I’d fitted 8 speed gears which are a bit obsolete nowadays, but I figured that the wider spacings and chunkier chains would be better for my tour. It didn’t really work out that way as the gear ratios available meant that I was always in my top few gears, so I managed to wear them out anyway; a 10 speed setup would have meant I’d have been potentially in my top five gears on the flat rather than my top three. I could also have fitted a triple, or else if I went again I’d consider one of Shimano’s new gravel chainsets, which give ratios between their road and MTB ranges, so I could get low enough gears without staying in my top gear all the time on the flat.
I got through a few sets of these too – like chains and cassettes, I replaced preemptively. I mainly used Continental Gatorskins, in 28 mm at the start but in 32 mm from Oregon onwards; I like the 32s and I’d use them again. Across Central Asia I ran Schwalbe Marathon Almotion tyres in 38 mm, which was a worthwhile change, except that if I did the Bukhara – Aktau road again I’d go even wider and fit the biggest tyres my frame would take! I refitted the Gatorskins in Batumi (I could have fitted them earlier as the roads in the Caucasus were perfect) and they’re still on the bike now, all the way from Singapore.
I replaced the inners once or twice, generally if they’d frayed, and carried spares. I replaced the rear brake outer during a typhoon-enforced rest day in Japan as it was getting a bit spongy but I didn’t bother to replace the front, so that outer made it all the way around the world. One of the gear cables then snapped in Central Asia but I didn’t have any problems apart from that.
These were another thing I should have put in my spares box for Guiyang. I noticed in Vietnam that the front rotor was worn, so bought another at The Hanoi Bicycle Collective They only had one in stock though, so I ordered a matching pair to Singapore.

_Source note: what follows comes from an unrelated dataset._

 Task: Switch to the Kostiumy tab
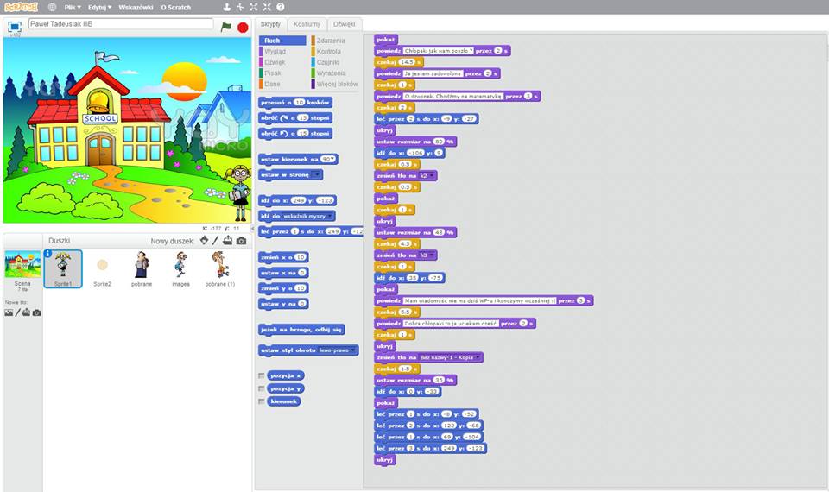307,24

Old when I started, replaced in Singapore. These aren’t a very exciting replacement are they?
- Preemptive replacement is king – not only does it avoid the stress of having to repair stuff in the field, it also usually works out cheaper – you might not get that last bit of wear out of a component but you won’t be forced to buy something inappropriate at sky-high prices and then replace it when you find the thing you want.
- American tents: don’t do it unless you plan to spend all your time in conditions where you could sleep in the open anyway.
- Starting with everything new is probably a good idea. Then again, I started with quite lot of old stuff as I was spending the first ten thousand miles in Europe and America, where I knew I could replace anything I wanted. This allowed me to work out on the road what I really needed, rather than starting off with a load of new kit and then having to chuck it.
- American bike shops and mechanics are excellent and Indian ones are also good, while those in China and on the Pacific Rim are usually awful. I’d exchange info with other bike tourists as to where the next good shop was – there were usually one or two per country.
- Do your own mechanics – you’re the only person you can really trust.